= TASK PROMPT =
Retype every line of the material exactly as it stands, from the first line to the last.

::::::::

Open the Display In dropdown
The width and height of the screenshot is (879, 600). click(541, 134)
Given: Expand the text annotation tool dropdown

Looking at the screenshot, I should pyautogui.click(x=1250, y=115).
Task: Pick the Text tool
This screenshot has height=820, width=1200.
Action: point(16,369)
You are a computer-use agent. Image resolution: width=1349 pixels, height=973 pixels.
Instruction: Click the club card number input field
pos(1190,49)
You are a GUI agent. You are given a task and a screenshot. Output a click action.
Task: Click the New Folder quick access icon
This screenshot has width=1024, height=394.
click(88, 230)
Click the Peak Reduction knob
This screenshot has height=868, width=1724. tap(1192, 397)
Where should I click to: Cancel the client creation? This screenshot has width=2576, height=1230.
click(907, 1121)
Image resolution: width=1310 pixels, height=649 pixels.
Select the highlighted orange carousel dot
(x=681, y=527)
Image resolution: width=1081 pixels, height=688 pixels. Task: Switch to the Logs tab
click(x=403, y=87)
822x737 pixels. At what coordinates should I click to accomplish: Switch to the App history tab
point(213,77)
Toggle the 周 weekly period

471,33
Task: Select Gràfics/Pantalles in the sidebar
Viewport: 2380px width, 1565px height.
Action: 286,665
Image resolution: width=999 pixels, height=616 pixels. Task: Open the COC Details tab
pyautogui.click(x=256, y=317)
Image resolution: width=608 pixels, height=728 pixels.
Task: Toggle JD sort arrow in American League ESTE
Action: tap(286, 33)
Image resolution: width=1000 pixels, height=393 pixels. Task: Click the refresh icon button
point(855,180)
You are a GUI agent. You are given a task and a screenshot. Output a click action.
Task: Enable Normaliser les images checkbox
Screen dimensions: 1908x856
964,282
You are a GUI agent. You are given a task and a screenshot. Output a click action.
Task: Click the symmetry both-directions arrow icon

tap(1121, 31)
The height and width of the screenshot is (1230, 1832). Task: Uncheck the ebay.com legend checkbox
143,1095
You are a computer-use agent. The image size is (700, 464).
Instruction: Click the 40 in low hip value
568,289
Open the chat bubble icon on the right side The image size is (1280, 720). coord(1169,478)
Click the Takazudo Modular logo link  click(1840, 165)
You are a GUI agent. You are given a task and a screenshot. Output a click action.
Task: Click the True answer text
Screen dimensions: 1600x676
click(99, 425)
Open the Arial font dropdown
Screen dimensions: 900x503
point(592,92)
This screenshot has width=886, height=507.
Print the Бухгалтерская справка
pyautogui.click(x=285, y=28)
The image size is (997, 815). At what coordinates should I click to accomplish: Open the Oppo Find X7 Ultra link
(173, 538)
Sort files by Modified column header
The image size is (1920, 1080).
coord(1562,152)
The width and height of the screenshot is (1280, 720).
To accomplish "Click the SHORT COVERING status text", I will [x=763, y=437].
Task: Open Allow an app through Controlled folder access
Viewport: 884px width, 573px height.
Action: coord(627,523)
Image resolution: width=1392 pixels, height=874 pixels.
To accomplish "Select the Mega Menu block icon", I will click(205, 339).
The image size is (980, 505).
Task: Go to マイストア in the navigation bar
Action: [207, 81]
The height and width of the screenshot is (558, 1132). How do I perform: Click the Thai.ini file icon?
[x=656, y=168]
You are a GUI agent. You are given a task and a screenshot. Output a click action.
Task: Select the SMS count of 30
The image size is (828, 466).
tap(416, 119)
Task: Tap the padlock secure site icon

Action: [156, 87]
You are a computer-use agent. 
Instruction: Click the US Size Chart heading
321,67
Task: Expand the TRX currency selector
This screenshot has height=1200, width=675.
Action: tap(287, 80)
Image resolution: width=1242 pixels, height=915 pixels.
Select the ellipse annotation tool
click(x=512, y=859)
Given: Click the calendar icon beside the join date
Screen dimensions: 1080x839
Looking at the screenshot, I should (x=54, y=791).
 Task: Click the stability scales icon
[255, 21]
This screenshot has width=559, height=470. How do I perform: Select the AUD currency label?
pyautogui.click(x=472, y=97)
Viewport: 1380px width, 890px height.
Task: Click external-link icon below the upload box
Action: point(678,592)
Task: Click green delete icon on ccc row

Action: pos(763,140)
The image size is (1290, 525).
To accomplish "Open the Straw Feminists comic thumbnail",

::::::::

= RESPONSE =
Open the Display In dropdown
The width and height of the screenshot is (879, 600). click(541, 134)
Given: Expand the text annotation tool dropdown

Looking at the screenshot, I should pyautogui.click(x=1250, y=115).
Task: Pick the Text tool
This screenshot has height=820, width=1200.
Action: point(16,369)
You are a computer-use agent. Image resolution: width=1349 pixels, height=973 pixels.
Instruction: Click the club card number input field
pos(1190,49)
You are a GUI agent. You are given a task and a screenshot. Output a click action.
Task: Click the New Folder quick access icon
This screenshot has width=1024, height=394.
click(88, 230)
Click the Peak Reduction knob
This screenshot has height=868, width=1724. tap(1192, 397)
Where should I click to: Cancel the client creation? This screenshot has width=2576, height=1230.
click(907, 1121)
Image resolution: width=1310 pixels, height=649 pixels.
Select the highlighted orange carousel dot
(x=681, y=527)
Image resolution: width=1081 pixels, height=688 pixels. Task: Switch to the Logs tab
click(x=403, y=87)
822x737 pixels. At what coordinates should I click to accomplish: Switch to the App history tab
point(213,77)
Toggle the 周 weekly period

471,33
Task: Select Gràfics/Pantalles in the sidebar
Viewport: 2380px width, 1565px height.
Action: 286,665
Image resolution: width=999 pixels, height=616 pixels. Task: Open the COC Details tab
pyautogui.click(x=256, y=317)
Image resolution: width=608 pixels, height=728 pixels.
Task: Toggle JD sort arrow in American League ESTE
Action: tap(286, 33)
Image resolution: width=1000 pixels, height=393 pixels. Task: Click the refresh icon button
point(855,180)
You are a GUI agent. You are given a task and a screenshot. Output a click action.
Task: Enable Normaliser les images checkbox
Screen dimensions: 1908x856
964,282
You are a GUI agent. You are given a task and a screenshot. Output a click action.
Task: Click the symmetry both-directions arrow icon

tap(1121, 31)
The height and width of the screenshot is (1230, 1832). Task: Uncheck the ebay.com legend checkbox
143,1095
You are a computer-use agent. The image size is (700, 464).
Instruction: Click the 40 in low hip value
568,289
Open the chat bubble icon on the right side The image size is (1280, 720). coord(1169,478)
Click the Takazudo Modular logo link  click(1840, 165)
You are a GUI agent. You are given a task and a screenshot. Output a click action.
Task: Click the True answer text
Screen dimensions: 1600x676
click(99, 425)
Open the Arial font dropdown
Screen dimensions: 900x503
point(592,92)
This screenshot has width=886, height=507.
Print the Бухгалтерская справка
pyautogui.click(x=285, y=28)
The image size is (997, 815). At what coordinates should I click to accomplish: Open the Oppo Find X7 Ultra link
(173, 538)
Sort files by Modified column header
The image size is (1920, 1080).
coord(1562,152)
The width and height of the screenshot is (1280, 720).
To accomplish "Click the SHORT COVERING status text", I will [x=763, y=437].
Task: Open Allow an app through Controlled folder access
Viewport: 884px width, 573px height.
Action: coord(627,523)
Image resolution: width=1392 pixels, height=874 pixels.
To accomplish "Select the Mega Menu block icon", I will click(205, 339).
The image size is (980, 505).
Task: Go to マイストア in the navigation bar
Action: [207, 81]
The height and width of the screenshot is (558, 1132). How do I perform: Click the Thai.ini file icon?
[x=656, y=168]
You are a GUI agent. You are given a task and a screenshot. Output a click action.
Task: Select the SMS count of 30
The image size is (828, 466).
tap(416, 119)
Task: Tap the padlock secure site icon

Action: [156, 87]
You are a computer-use agent. 
Instruction: Click the US Size Chart heading
321,67
Task: Expand the TRX currency selector
This screenshot has height=1200, width=675.
Action: tap(287, 80)
Image resolution: width=1242 pixels, height=915 pixels.
Select the ellipse annotation tool
click(x=512, y=859)
Given: Click the calendar icon beside the join date
Screen dimensions: 1080x839
Looking at the screenshot, I should (x=54, y=791).
 Task: Click the stability scales icon
[255, 21]
This screenshot has width=559, height=470. How do I perform: Select the AUD currency label?
pyautogui.click(x=472, y=97)
Viewport: 1380px width, 890px height.
Task: Click external-link icon below the upload box
Action: point(678,592)
Task: Click green delete icon on ccc row

Action: pos(763,140)
The image size is (1290, 525).
To accomplish "Open the Straw Feminists comic thumbnail",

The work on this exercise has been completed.